Closed
Description
I have encountered an issue with the csv parser, pandas.io.parser.read_csv. I get segmentation fault or UnicodeDecodeError when reading a csv-file in chunks and it seems like that the problem depends on the size of the chunks.
Consider the following code:
import codecs
import csv
import pandas as pd
def create_csv_file(columns, rows):
csv_file_name = 'csv_test_file.csv'
with codecs.open(csv_file_name, mode='w', encoding='utf_8') as csv_file:
csv_writer = csv.writer(csv_file, delimiter=',')
for row in xrange(rows):
csv_writer.writerow(
[float(row)] * columns)
return csv_file_name
def main():
"""
"""
columns = 20
rows = 10000
chunksize = 999
csv_file_name = create_csv_file(columns, rows)

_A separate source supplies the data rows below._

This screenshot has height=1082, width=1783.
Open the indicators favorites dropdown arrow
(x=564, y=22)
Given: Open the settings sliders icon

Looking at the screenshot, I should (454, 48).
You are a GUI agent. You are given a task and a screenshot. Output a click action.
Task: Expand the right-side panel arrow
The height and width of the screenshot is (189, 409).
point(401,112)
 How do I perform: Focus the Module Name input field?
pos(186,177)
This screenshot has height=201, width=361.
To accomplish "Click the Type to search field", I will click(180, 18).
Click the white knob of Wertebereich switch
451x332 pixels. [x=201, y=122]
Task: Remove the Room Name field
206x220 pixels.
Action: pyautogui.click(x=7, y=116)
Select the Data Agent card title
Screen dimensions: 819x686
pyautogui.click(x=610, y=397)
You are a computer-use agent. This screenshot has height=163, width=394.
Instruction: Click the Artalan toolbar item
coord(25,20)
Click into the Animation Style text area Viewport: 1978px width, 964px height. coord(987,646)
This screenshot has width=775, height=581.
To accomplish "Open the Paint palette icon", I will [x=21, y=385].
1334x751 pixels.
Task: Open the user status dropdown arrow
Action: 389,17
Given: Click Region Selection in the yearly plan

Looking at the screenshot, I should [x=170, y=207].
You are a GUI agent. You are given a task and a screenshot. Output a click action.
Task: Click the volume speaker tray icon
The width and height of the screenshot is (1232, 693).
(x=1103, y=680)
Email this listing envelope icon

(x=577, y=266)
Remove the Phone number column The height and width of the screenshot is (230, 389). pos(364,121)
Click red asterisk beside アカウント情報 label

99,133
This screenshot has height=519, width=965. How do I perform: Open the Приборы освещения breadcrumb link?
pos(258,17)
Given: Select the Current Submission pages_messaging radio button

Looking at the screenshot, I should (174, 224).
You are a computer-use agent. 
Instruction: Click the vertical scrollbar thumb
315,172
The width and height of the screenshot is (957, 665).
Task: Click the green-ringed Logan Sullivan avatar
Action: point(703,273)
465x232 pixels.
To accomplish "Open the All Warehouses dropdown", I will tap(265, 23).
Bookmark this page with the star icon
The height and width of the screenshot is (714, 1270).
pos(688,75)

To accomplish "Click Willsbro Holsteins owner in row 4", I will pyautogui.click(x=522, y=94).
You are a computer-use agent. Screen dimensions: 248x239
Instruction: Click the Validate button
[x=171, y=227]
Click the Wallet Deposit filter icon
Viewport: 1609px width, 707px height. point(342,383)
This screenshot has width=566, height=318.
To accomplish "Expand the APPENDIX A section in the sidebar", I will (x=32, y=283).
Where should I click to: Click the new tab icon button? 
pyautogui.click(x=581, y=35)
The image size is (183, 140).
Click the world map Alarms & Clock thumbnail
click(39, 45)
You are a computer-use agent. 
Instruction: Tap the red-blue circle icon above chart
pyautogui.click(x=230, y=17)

reader = pd.io.parsers.read_csv(csv_file_name,
header=None,
chunksize=chunksize,
encoding='utf_8')
for x, dataframe in enumerate(reader, 1):
print x * chunksize
if __name__ == "__main__":
main()
I get segmentation fault from the attached code, when the chunksize is 999 rows. If the chunksize is decreased to 998 rows, I instead get an UnicodeDecodeError. If the chunksize is increased to 1000 rows there are no problems of reading the csv-file. My first guess was that the problem appears when the last chunk include too few rows, but I was surprised when reading of the csv-file with the following setting,
columns = 20
rows = 1000
chunksize = 99
worked properly.